→ **Input data**:
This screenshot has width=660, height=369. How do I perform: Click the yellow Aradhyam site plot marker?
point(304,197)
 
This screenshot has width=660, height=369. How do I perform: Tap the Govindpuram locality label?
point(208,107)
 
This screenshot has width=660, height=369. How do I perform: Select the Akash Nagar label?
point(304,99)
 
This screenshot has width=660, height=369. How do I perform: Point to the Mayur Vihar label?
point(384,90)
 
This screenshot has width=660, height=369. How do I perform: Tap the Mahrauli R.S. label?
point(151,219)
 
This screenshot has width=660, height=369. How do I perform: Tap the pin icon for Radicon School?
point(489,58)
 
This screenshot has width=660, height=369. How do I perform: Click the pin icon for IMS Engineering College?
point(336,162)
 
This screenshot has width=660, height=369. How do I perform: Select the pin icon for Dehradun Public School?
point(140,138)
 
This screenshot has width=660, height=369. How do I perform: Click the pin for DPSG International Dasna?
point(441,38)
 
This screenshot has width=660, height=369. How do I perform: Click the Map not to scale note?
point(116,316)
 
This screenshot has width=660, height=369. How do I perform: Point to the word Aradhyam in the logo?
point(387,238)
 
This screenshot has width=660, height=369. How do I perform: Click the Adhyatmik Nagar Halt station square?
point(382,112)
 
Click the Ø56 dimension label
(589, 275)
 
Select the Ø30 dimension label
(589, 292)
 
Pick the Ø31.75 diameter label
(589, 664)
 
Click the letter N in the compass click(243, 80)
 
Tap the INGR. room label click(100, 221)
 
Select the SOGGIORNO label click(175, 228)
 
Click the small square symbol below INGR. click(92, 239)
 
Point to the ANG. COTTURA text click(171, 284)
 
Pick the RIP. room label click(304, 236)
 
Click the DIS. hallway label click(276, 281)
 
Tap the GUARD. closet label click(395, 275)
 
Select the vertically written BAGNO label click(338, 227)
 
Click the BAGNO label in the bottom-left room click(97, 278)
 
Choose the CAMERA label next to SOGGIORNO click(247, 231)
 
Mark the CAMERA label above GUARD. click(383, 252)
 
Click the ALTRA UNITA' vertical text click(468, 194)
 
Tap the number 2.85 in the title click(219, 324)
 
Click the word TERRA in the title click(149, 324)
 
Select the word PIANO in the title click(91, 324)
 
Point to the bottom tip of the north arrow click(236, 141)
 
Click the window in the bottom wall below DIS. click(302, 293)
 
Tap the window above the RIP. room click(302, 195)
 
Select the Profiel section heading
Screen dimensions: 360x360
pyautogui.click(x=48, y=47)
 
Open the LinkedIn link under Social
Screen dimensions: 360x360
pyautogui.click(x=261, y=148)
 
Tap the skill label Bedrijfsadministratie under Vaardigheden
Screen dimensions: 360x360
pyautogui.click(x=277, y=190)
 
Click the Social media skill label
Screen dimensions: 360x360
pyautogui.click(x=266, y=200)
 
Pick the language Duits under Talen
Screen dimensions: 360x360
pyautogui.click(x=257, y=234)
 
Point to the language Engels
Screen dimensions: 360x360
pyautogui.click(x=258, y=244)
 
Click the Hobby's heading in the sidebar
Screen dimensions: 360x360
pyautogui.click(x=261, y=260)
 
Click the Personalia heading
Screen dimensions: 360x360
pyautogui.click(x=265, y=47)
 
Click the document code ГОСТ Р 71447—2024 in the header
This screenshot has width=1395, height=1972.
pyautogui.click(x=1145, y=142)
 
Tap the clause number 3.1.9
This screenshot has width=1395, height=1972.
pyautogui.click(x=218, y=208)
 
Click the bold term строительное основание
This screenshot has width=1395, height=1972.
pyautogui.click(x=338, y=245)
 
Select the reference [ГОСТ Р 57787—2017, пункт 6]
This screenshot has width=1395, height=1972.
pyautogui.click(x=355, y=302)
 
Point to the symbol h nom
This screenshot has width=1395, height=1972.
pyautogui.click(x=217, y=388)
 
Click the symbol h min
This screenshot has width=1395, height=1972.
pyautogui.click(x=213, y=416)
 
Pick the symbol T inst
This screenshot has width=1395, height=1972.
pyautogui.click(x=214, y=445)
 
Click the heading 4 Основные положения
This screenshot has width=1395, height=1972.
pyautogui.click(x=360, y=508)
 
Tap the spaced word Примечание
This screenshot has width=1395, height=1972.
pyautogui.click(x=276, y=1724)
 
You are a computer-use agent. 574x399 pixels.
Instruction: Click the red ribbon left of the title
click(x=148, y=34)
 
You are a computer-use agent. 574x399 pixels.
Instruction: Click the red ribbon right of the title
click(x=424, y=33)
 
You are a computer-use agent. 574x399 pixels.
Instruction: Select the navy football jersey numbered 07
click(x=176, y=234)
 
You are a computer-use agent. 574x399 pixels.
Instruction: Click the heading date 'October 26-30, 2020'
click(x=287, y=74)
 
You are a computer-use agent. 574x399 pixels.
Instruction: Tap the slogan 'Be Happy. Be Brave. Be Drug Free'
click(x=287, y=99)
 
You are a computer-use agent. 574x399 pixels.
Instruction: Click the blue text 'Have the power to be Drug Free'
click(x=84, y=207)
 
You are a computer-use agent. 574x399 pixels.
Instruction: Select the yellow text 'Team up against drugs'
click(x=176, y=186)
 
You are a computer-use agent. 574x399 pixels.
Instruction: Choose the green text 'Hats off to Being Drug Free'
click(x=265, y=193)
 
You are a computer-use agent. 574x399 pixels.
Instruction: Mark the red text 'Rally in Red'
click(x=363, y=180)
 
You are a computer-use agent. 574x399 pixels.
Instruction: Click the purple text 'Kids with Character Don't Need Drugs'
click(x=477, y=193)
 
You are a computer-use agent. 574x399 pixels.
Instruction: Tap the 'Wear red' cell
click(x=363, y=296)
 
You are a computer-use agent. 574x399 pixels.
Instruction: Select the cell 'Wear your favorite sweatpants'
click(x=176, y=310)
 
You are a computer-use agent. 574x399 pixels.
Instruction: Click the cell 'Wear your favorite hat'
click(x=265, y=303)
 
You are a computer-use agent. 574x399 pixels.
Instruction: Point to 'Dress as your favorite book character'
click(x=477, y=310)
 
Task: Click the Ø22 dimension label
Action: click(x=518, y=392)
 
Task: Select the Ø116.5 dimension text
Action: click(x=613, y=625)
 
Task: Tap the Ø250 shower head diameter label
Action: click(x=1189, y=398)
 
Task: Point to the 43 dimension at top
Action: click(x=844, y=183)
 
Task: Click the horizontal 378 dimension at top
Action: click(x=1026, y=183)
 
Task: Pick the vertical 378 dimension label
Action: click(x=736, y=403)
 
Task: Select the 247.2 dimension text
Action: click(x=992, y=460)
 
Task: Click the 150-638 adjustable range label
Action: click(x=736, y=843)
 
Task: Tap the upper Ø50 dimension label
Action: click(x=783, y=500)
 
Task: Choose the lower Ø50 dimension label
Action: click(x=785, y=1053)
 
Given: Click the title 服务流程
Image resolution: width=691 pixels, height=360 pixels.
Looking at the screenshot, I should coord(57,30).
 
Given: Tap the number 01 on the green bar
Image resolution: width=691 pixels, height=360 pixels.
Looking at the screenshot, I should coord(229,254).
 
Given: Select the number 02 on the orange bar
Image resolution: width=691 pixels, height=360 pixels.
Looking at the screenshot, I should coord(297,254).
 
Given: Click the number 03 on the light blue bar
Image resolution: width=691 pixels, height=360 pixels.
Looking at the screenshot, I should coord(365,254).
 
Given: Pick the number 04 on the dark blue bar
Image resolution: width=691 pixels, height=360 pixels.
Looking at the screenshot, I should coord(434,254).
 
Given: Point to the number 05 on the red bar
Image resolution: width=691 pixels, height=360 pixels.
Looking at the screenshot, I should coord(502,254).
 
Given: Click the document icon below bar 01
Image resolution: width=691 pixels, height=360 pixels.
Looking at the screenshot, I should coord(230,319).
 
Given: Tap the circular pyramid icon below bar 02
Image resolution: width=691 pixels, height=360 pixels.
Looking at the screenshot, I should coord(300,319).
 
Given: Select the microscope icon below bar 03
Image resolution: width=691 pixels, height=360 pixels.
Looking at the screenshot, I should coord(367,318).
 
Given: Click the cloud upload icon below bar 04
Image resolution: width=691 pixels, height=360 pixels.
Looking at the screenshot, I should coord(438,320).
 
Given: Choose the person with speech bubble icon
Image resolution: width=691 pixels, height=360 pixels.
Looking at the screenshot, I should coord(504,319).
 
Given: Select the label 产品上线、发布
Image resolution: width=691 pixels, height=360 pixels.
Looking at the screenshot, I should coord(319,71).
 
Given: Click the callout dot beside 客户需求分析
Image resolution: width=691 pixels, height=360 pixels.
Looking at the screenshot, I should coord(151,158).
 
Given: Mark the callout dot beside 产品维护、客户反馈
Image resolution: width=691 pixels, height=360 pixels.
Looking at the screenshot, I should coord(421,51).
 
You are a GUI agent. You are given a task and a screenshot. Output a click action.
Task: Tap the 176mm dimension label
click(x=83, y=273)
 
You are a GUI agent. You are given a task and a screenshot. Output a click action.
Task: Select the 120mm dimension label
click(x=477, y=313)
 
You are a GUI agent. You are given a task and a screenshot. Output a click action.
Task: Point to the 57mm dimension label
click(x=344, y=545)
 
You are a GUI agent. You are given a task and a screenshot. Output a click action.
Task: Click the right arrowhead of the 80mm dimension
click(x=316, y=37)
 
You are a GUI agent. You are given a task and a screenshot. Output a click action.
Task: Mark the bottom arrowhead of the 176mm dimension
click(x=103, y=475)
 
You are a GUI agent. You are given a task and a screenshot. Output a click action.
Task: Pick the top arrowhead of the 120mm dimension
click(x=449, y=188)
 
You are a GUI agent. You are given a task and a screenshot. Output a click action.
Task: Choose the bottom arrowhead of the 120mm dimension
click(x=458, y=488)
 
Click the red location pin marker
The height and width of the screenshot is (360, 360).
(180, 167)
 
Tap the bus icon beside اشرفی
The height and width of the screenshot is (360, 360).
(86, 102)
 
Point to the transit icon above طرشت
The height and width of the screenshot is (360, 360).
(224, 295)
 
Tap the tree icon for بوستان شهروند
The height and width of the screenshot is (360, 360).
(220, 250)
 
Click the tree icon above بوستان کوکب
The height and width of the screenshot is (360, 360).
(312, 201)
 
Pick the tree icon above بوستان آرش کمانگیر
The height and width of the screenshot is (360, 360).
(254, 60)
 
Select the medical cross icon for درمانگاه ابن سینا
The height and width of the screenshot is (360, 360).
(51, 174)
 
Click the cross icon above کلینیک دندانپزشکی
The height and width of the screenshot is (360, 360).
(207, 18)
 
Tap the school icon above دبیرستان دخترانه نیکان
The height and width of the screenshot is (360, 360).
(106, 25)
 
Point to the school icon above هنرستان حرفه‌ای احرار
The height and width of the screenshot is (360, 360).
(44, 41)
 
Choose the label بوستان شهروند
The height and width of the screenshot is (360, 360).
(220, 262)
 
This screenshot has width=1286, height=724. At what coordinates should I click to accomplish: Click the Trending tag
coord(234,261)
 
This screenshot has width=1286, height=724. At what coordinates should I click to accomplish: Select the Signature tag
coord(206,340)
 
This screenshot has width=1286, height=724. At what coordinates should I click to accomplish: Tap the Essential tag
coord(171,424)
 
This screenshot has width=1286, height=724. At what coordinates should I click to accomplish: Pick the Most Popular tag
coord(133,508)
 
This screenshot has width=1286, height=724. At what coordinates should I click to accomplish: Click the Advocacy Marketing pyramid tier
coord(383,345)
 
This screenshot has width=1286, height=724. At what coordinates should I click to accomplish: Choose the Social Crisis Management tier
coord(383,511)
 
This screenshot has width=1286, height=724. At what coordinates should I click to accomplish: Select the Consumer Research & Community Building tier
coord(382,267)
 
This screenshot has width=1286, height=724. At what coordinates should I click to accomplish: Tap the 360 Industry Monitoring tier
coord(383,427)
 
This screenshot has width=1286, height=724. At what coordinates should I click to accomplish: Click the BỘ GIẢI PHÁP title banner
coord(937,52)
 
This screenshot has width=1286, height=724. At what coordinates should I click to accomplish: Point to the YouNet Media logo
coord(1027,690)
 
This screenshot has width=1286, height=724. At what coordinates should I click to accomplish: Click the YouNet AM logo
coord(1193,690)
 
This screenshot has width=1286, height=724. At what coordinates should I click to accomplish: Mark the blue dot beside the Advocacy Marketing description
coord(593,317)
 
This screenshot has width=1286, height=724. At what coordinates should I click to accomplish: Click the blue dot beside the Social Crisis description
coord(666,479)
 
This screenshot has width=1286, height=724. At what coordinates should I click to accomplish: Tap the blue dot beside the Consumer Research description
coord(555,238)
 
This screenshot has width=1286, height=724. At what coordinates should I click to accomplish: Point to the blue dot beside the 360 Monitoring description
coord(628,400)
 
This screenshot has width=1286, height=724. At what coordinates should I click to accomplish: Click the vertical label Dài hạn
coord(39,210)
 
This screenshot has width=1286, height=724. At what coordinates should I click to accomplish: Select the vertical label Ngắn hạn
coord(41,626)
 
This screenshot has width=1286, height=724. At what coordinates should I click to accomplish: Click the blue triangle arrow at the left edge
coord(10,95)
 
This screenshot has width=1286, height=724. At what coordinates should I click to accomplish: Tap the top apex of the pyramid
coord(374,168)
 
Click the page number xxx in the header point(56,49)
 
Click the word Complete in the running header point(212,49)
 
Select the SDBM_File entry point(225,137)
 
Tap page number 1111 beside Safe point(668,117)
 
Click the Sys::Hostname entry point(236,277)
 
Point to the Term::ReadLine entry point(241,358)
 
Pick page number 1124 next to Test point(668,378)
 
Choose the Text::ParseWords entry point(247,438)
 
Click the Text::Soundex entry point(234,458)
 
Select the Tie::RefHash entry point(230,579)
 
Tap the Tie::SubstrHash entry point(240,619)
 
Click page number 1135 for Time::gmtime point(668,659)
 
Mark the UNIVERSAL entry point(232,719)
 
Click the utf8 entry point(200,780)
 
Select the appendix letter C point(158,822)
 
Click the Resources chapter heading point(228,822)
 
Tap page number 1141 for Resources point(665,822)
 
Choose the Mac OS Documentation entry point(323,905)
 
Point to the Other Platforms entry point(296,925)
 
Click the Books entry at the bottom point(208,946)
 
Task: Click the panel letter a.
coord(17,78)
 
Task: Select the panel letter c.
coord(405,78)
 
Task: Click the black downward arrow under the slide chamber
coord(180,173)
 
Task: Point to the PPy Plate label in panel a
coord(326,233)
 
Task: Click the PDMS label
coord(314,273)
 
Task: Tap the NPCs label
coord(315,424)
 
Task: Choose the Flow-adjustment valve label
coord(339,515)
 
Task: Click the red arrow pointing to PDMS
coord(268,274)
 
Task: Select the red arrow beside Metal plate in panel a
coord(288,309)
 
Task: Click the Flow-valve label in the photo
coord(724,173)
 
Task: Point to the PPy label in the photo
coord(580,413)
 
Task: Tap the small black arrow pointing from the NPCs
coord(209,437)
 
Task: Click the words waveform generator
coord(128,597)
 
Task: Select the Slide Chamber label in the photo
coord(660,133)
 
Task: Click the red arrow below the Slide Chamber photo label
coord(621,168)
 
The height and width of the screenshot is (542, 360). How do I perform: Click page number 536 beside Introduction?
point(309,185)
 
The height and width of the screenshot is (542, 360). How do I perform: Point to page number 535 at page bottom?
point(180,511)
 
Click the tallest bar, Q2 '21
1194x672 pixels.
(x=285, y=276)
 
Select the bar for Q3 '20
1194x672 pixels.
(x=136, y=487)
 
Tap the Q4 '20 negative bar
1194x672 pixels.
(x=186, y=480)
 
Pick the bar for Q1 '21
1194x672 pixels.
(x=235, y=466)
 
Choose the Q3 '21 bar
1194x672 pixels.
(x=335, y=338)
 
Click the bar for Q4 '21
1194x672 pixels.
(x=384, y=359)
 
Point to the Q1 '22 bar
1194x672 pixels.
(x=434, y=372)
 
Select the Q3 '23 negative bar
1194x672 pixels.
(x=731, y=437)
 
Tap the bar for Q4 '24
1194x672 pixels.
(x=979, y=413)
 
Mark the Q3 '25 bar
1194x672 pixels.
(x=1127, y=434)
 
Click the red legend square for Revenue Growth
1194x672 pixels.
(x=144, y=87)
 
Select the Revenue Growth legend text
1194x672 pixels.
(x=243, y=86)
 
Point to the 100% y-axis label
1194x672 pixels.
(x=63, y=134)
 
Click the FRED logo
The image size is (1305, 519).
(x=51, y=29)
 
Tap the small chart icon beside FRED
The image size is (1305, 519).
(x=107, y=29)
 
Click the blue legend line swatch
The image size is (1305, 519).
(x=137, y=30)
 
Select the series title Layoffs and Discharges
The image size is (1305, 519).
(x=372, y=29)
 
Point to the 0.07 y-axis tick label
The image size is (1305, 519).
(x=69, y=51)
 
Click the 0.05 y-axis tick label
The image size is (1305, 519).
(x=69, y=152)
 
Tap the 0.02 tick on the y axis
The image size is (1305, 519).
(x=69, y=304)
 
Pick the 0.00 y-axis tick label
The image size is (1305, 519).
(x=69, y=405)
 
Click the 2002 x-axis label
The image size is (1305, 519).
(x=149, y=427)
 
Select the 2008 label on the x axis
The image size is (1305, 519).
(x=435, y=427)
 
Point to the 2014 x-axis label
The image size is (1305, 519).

→ **Short problem**: Copy out the records above verbatim, from the line with "Select the appendix letter C point(158,822)" to the line with "coord(315,424)", including both of those lines.

→ **The response**:
Select the appendix letter C point(158,822)
 
Click the Resources chapter heading point(228,822)
 
Tap page number 1141 for Resources point(665,822)
 
Choose the Mac OS Documentation entry point(323,905)
 
Point to the Other Platforms entry point(296,925)
 
Click the Books entry at the bottom point(208,946)
 
Task: Click the panel letter a.
coord(17,78)
 
Task: Select the panel letter c.
coord(405,78)
 
Task: Click the black downward arrow under the slide chamber
coord(180,173)
 
Task: Point to the PPy Plate label in panel a
coord(326,233)
 
Task: Click the PDMS label
coord(314,273)
 
Task: Tap the NPCs label
coord(315,424)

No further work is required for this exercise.